Work to be completed. From the data below, repeat exactly the lines from the line with "1390x868 pixels." to the line with "You are a computer-use agent. This", both included.

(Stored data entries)
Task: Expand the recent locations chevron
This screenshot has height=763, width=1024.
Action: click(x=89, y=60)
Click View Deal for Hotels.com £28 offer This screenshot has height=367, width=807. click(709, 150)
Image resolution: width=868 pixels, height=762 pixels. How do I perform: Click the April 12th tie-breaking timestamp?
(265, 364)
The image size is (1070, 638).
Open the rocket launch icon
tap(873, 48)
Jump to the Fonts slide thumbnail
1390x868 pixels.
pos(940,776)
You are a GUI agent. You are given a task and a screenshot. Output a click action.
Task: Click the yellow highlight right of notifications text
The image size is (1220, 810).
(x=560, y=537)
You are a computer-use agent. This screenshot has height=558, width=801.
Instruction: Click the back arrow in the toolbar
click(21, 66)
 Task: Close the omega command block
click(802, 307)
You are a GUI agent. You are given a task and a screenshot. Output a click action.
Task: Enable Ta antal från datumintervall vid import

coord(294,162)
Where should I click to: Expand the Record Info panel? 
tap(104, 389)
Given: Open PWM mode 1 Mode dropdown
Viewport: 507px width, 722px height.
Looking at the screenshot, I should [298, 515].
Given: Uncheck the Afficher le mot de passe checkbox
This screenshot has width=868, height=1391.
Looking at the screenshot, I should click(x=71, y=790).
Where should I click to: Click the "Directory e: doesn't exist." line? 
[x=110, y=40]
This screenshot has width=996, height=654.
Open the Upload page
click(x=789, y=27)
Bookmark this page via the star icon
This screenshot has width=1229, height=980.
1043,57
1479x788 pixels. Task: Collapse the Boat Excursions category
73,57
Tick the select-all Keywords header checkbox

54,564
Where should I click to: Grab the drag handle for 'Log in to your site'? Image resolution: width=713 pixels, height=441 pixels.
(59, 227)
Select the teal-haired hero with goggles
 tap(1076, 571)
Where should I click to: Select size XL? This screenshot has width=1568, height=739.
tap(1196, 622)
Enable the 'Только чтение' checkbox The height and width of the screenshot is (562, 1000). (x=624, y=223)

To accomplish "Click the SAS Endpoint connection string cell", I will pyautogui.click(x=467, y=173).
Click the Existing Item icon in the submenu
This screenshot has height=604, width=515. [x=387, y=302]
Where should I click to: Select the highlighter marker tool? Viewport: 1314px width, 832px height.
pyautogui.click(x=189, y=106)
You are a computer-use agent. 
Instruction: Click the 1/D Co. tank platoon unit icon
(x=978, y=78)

Final answer.
1390x868 pixels.
pos(940,776)
You are a GUI agent. You are given a task and a screenshot. Output a click action.
Task: Click the yellow highlight right of notifications text
The image size is (1220, 810).
(x=560, y=537)
You are a computer-use agent. This screenshot has height=558, width=801.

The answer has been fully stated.